Однако снятие затянулось. И в этом не было моей вины. Любое перемещение в прессе, в ее верхушке, по-видимому, изменяло баланс сил. И кому-то это было невыгодно. Поэтому какие-то силы тормозили мое устранение. В начале сентября я поехал на отдых в Болгарию. Там, в болгарском Приморском, где был лагерь отдыха Димитровского комсомола, я попал на встречу молодых деятелей культуры, обсуждавших перспективы работы советско-болгарского клуба творческой молодежи. Мы были вместе с секретарем ЦК комсомола Димой Филипповым, дружелюбным, располагающим к себе парнем. Он слушал, слушал, а потом вторгся в обсуждение и увесисто сказал:
— Вот вы говорите, а то, что уже наработано, и не вспоминаете, это же прошлое. Ведь перед вами первый основатель советско-болгарского клуба Валерий Ганичев.

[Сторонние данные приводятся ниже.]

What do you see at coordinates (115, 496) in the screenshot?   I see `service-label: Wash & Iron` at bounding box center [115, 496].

Все обернулись и поглядели на меня, как на привидение. Пришлось рассказать о том, как клуб был создан и как работал, как я подготовил записку и запустил ее через болгар в наш ЦК. Я сразу понял еще в 1966 году, что в его недрах можно будет поговорить о многом, приглашать тех, кого обходят вниманием министерство культуры, официальные органы. У них своя компания! А кроме того, это давало возможность объединить русскую интеллигенцию. Ведь писатели плохо знали кинематографистов, художники — артистов. Надо было попытаться собрать их, выработать некую общую духовную атмосферу. И это удалось. Ведь в клубе, на его встречах, собирались: В. Распутин, В. Кожинов, В. Белов, П. Палиевский, О. Михайлов, С. Семанов, Ю. Селезнев, А. Ланщиков, В. Шукшин, К. Столяров, А. Никонов, Г. Гусев, В. Фирсов, В. Кузнецов, Ю. Медведев, Г. Серебряков и др. Но уже этого перечня хватило бы, чтобы понять, какое ядро собралось на патриотической основе (а не на основе реализма без берегов, так тогда было модно).

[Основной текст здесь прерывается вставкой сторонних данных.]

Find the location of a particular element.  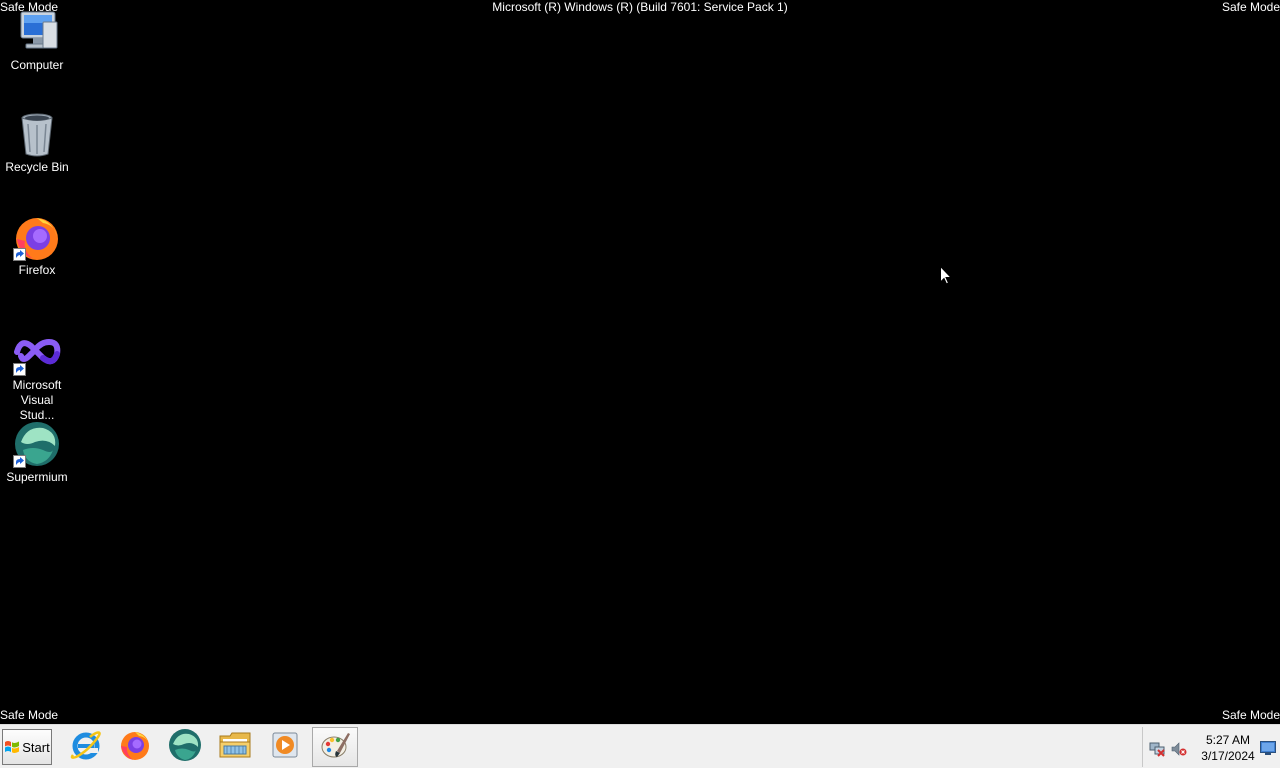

Конечно, через несколько лет ошалелые от славянофильских речей чиновники Союзов писателей и болгарского ЦК пожаловались в советский ЦК. К счастью, разбирал ситуацию Г. М. Гусев, перешедший на работу в ЦК партии. Все обошлось благополучно, но больше такой силы советско-болгарский клуб не набрал. Собирались уже больше для песенных и винных (что было и раньше не воспрещено) тусовок. К 80-м годам клуб почил в бозе.
Отдых я продолжил в Родопах. Эти первые осенние дни сентября подарили нам со Светланой такую прозрачность гор, такую ненарушимую тишину, успокаивающий шелест листьев, невиданную голубизну неба, что вспоминать об этом позднее приходилось, как, наверное, Адаму и Еве о садах Эдема. Мы и были одни, лишь издалека откуда-то доносилось позвякивание колокольчиков на овцах.

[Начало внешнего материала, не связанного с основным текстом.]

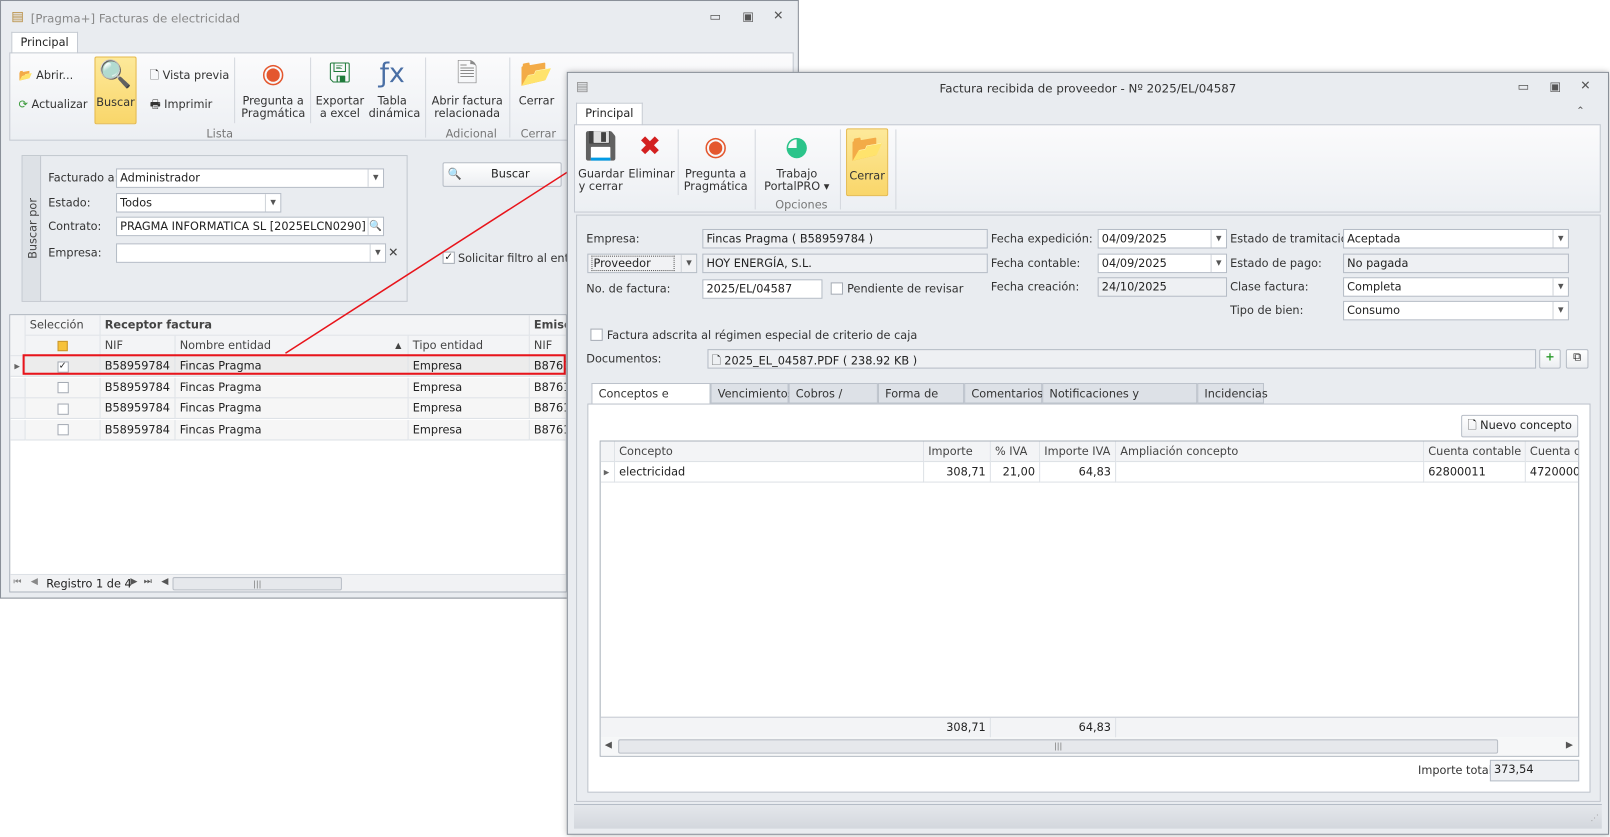 The height and width of the screenshot is (837, 1610). What do you see at coordinates (596, 334) in the screenshot?
I see `criterio-caja-checkbox` at bounding box center [596, 334].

Вдруг из-за кустов поднялась пыль, а затем появилась машина. Из нее выскочил наш собкор в Болгарии. Я встревожился: ожидать можно было всего. Но он шел, широко распахнув руки и восторженно улыбаясь.
— Поздравляю!.. Поздравляю!
— Что случилось?
— В газету звонил Леонид Ильич и благодарил вас за статью.
— Какую?
— “Жили у бабуси веселые гуси”.
Да, эта статья была напечатана в начале года, и в ней рассказывалось о том, как в Одесской области колхоз весной дает в каждую семью 500 гусят и корм, а осенью просит сдать 400 выкормленных гусей, а остальных, сколько останется, семья забирает себе.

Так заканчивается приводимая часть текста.